Quoted passage ::
- - - -

From hohensee at amazon.com  Tue Jul 31 18:45:14 2018
From: hohensee at amazon.com (Hohensee, Paul)
Date: Tue, 31 Jul 2018 18:45:14 +0000
Subject: RFR(L): 8196989: Revamp G1 JMX MemoryPoolMXBean,
 GarbageCollectorMXBean, and jstat counter definitions
In-Reply-To: <54CF80A5-A8C3-4C20-8D3D-045A8FA181AA@amazon.com>
References: <FCFCADFE-5CE0-42DE-8ED8-FBC57464207F@amazon.com>
 <e06a126c624e3b4aa836dfeed385882e85261a43.camel@oracle.com>
 <49ed1092212d75bc9f2df1250ebf9f1fdd115b32.camel@oracle.com>
 <22C41D6E-162C-4758-AE23-6856627250DC@amazon.com>
 <54CF80A5-A8C3-4C20-8D3D-045A8FA181AA@amazon.com>
Message-ID: <C524108B-A7A9-49F7-9C3E-D1C3B74512CA@amazon.com>

A few small things for http://cr.openjdk.java.net/~tschatzl/8208498/webrev/, otherwise looks good.

collectionSetChooser.cpp:
	Doesn't !r->is_old() include is_archive()?

g1CollectedHeap.hpp:
	Add archive_region_add(), archive_region_remove(), and old_set_bulk_remove().
	In non_young_capacity_bytes(), use old_regions_count(), humongous_regions_count(), and archive_regions_count().

g1CollectedHeap.cpp:
	Use old_set_add() and friends where possible.
	"// humongous regions set." -> "// humongous and archive region sets."

?On 7/30/18, 4:27 PM, "Hohensee, Paul" <hohensee at amazon.com> wrote:

    A couple nits on http://cr.openjdk.java.net/~tschatzl/move-serviceability-stuff/webrev/.
    
    g1CollectedHeap.cpp: in initialize_serviceability(), memory_managers(), and memory_pools(), use g1mm() instead of _g1mm.
    
    g1MonitoringSupport.cpp: there's an extra newline after ~G1MonitoringSupport().
    
    Otherwise looks good.

- - - -

Word and element location records:
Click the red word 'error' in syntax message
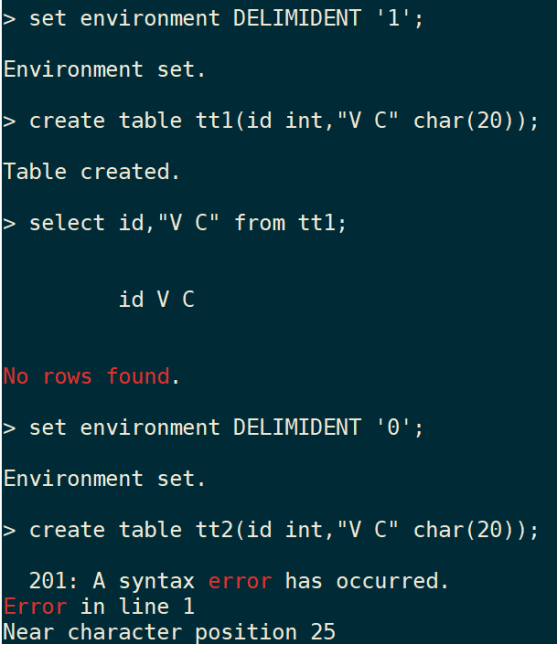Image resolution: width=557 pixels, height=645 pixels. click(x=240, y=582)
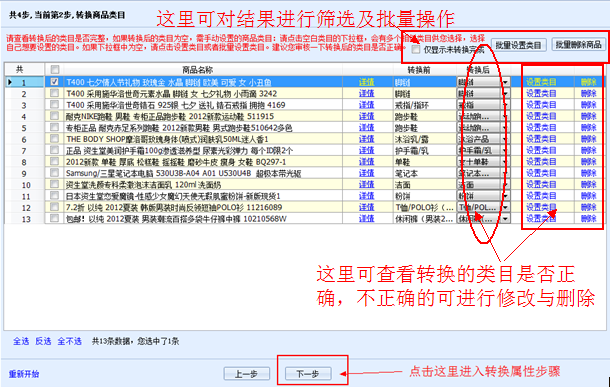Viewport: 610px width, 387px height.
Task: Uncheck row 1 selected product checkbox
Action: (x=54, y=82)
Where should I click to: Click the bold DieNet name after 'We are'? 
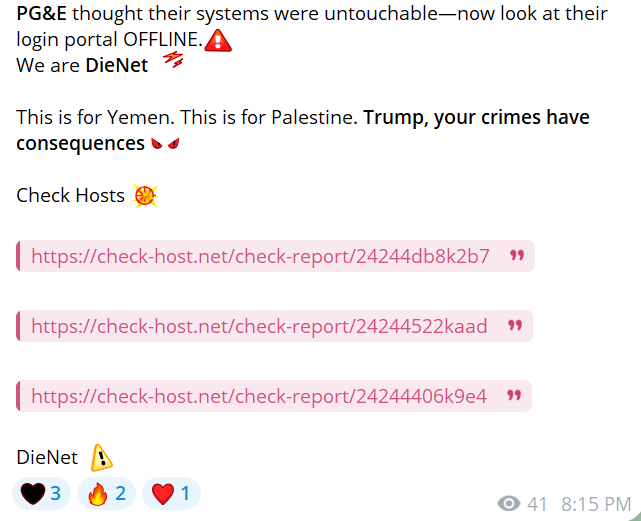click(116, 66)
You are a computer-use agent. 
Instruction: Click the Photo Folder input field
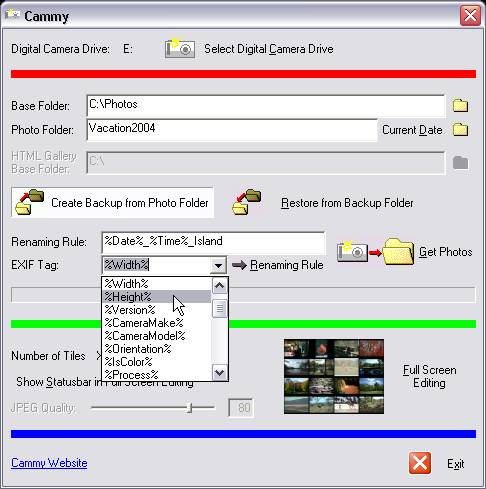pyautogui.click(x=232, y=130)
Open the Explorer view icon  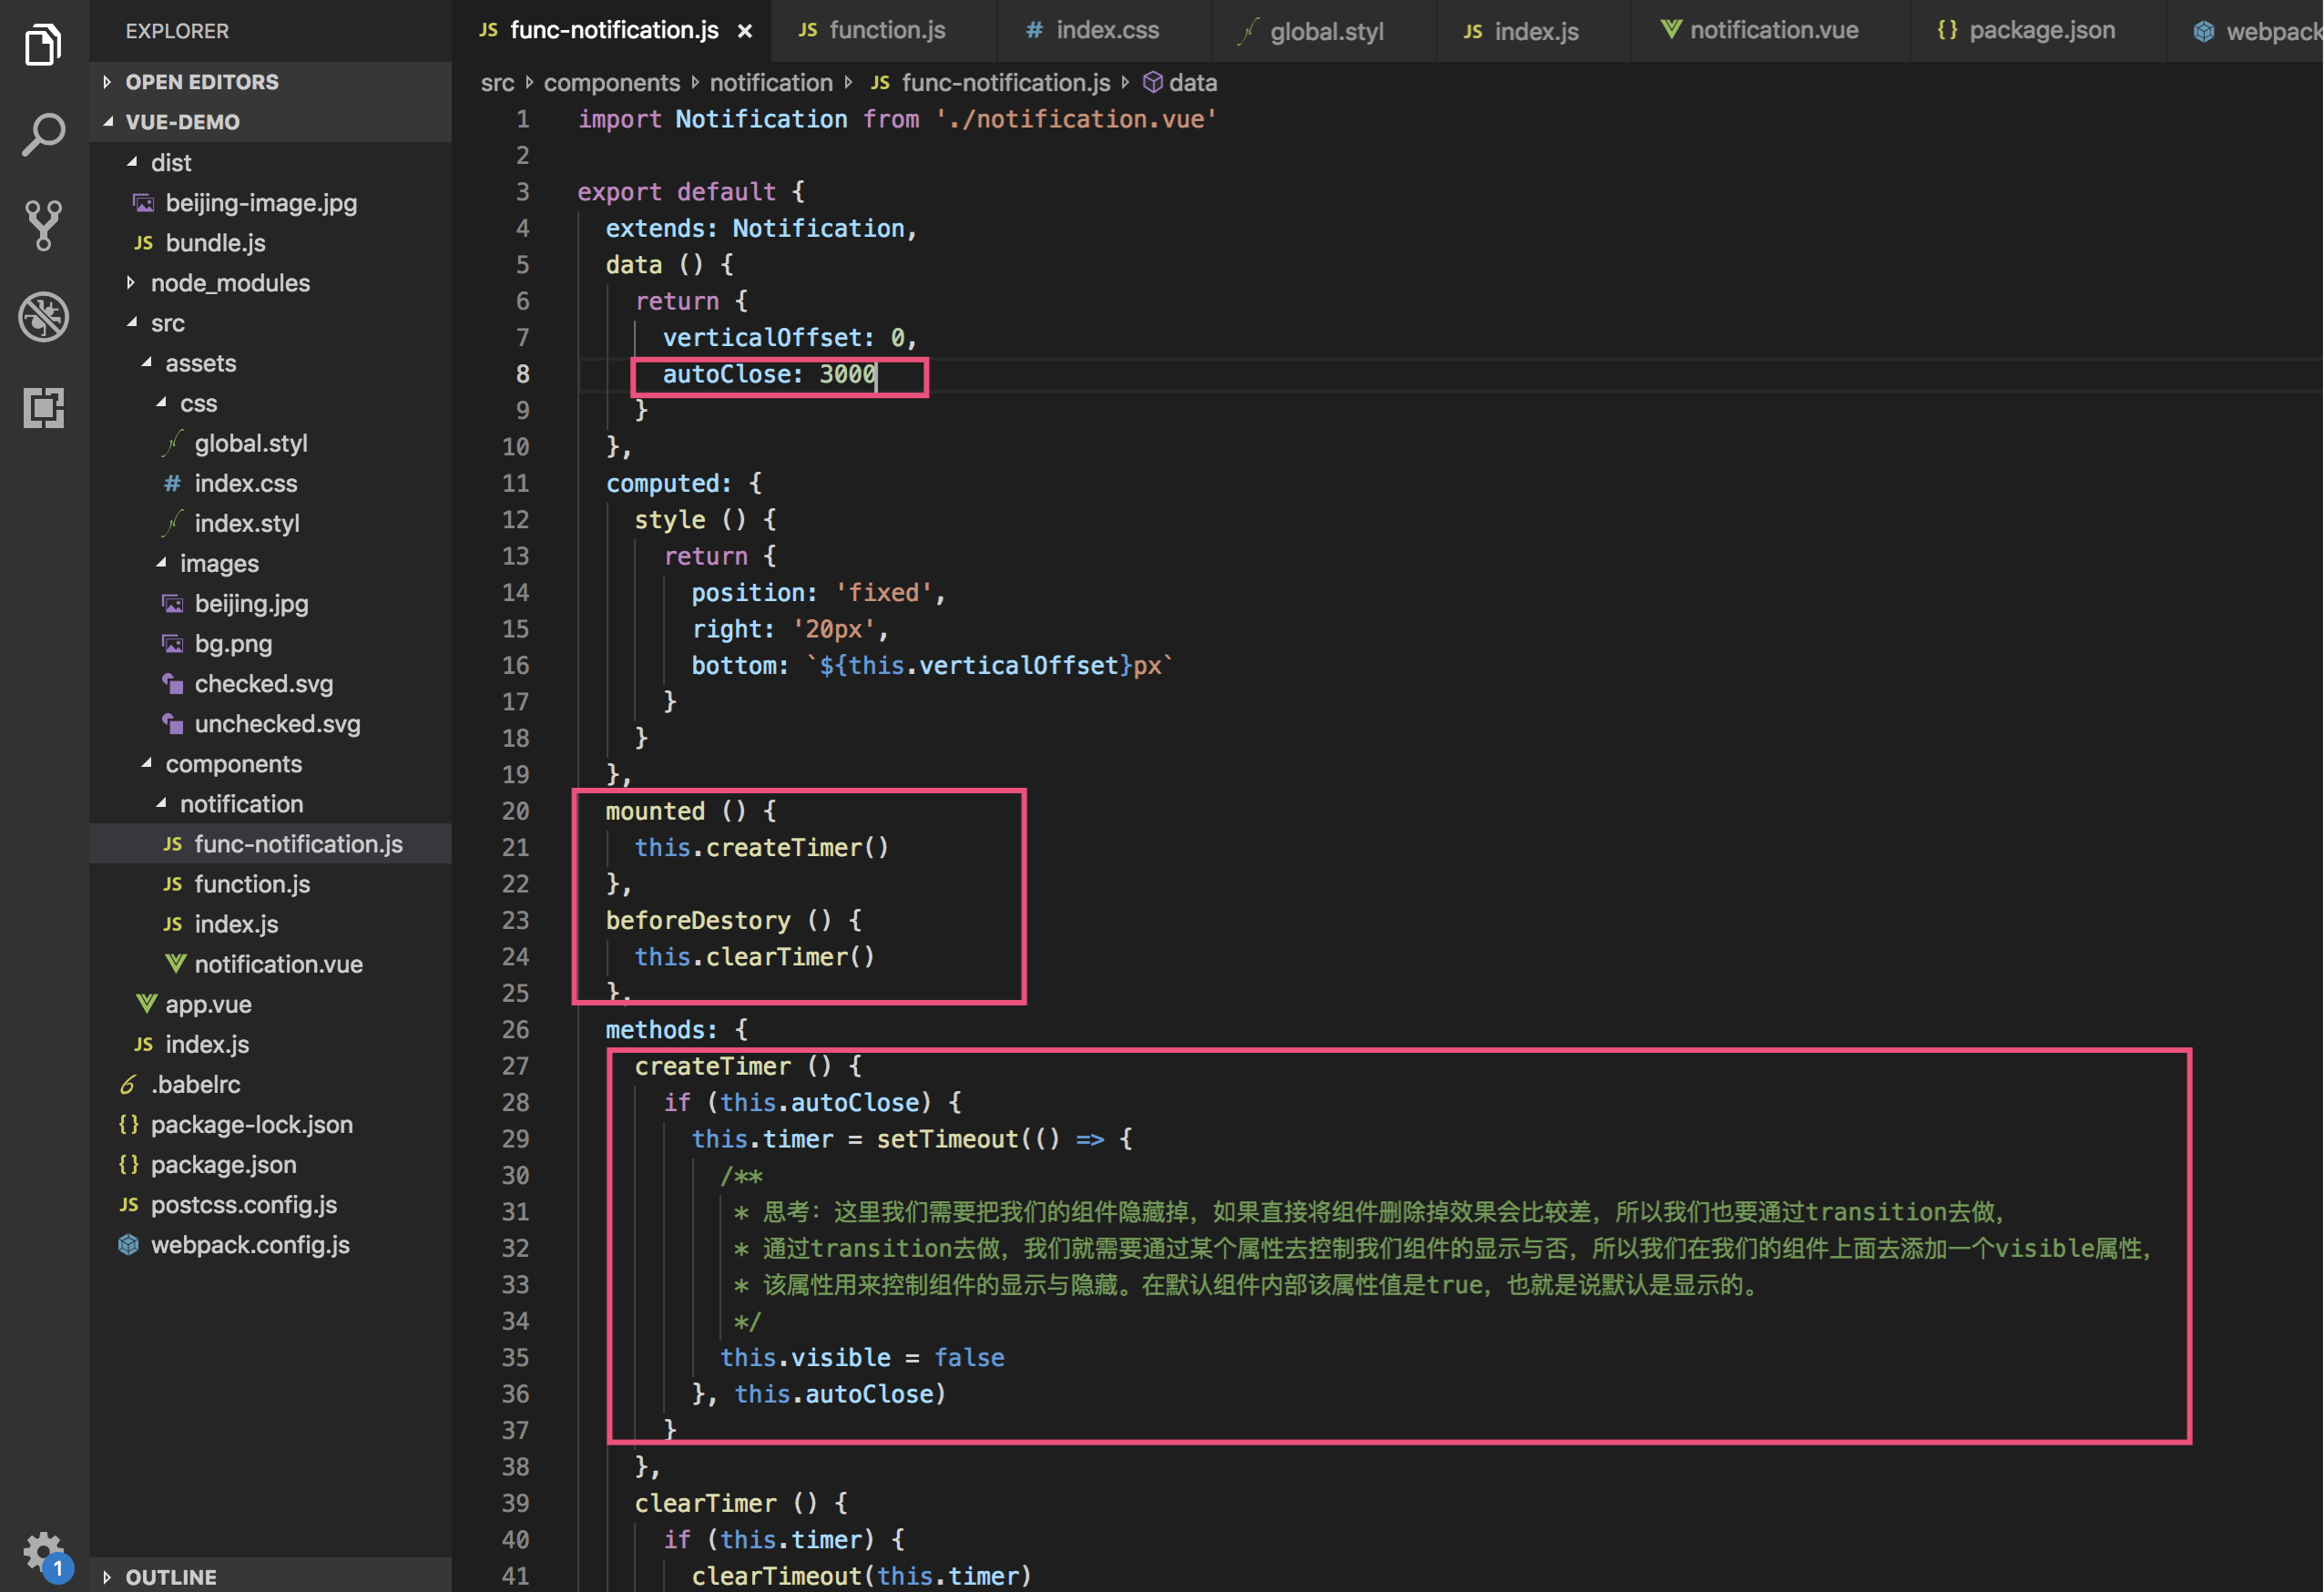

- - - -

Exercise requirements ::
• A. Reproduce the code review email word for word, from "In non_young_capacity_bytes(), use" to "instead of _g1mm.".
• B. Summarize the code review email in two sentences.
• C. Continue the code review email from the point where it ends.

Answer list ::
• A.
In non_young_capacity_bytes(), use old_regions_count(), humongous_regions_count(), and archive_regions_count().

g1CollectedHeap.cpp:
	Use old_set_add() and friends where possible.
	"// humongous regions set." -> "// humongous and archive region sets."

?On 7/30/18, 4:27 PM, "Hohensee, Paul" <hohensee at amazon.com> wrote:

    A couple nits on http://cr.openjdk.java.net/~tschatzl/move-serviceability-stuff/webrev/.
    
    g1CollectedHeap.cpp: in initialize_serviceability(), memory_managers(), and memory_pools(), use g1mm() instead of _g1mm.

• B. The email reviews the 8208498 webrev and calls it good apart from a few small things: a question about whether !r->is_old() includes is_archive() in collectionSetChooser.cpp, suggestions to add archive region functions and use region count functions in g1CollectedHeap.hpp, and requests in g1CollectedHeap.cpp to use old_set_add() and friends where possible and to change a comment to mention archive region sets. A quoted message written on 7/30/18 gives a couple of nits on the move-serviceability-stuff webrev, asking for g1mm() instead of _g1mm in three functions and pointing out an extra newline after ~G1MonitoringSupport(), and otherwise approves it.

• C.
    Paul
    
    On 7/30/18, 12:18 PM, "Hohensee, Paul" <hohensee at amazon.com> wrote:
    
        At JVMLS, so can't look in depth this instant, but I'm fine with your approach, except I'd get the new JMX and jstat structure in place before fixing the data that gets reported. Imo it'll be easier to fit correct data into the new JMX/jstat setup than into the old one, and doing it the new way will give us a good idea of exactly what we should do for the legacy ones.
        
        Your archive region set webrev looks pretty much the same as what I wrote, but I got a trace trap when I tried to execute the resulting JVM. Not a clue why, so I abandoned it.
        
        I'd not have thought of making a G1MonitoringScope, looks good.
        
        Thanks,
        
        Paul
        
        On 7/30/18, 6:04 AM, "Thomas Schatzl" <thomas.schatzl at oracle.com> wrote:
        
            Hi Paul,
            
              did some prototyping and wanted to show you the results and get your
            input:
            
            On Thu, 2018-07-26 at 16:06 +0200, Thomas Schatzl wrote:
            > 
            [...]
            > Could we work together on first refactoring the code before adding
            > new
            > kinds of spaces to the MXBeans?
            > 
            > Looking at this change and mine roughly the following issues would
            > need to be resolved first:
            > - find a solution for archive regions as suggested above :) At the
            > moment, without doing the change, I would tend to make archive
            > regions separate from old regions.
            
            I went with that and I am currently testing https://bugs.openjdk.java.n
            et/browse/JDK-8208498 ; here's a webrev to look at: http://cr.openjdk.j
            ava.net/~tschatzl/8208498/webrev/
            
            > - move serviceability stuff as much as possible to
            > g1MonitoringSupport
            
            Preliminary webrev:
            http://cr.openjdk.java.net/~tschatzl/move-serviceability-stuff/webrev/
            
            I think this came out better than expected: while we maybe want to add
            a ServiceabilitySupport interface that collects the
            get_memory_manager/pools/* methods in the future, imho this is a lot
            better than current code as it tightens the G1MonitoringSupport
            interface quite a bit.
            
            Particularly of note should be the G1MonitoringScope class that
            collects both TraceCollectorStats and TraceMemoryManagerStats into a
            single class. (Instead of the two bools passed to it something
            indicating the GC directly would probably be better too).
            
            It would be nice if something similar could be made for the concurrent
            Trace*Stats.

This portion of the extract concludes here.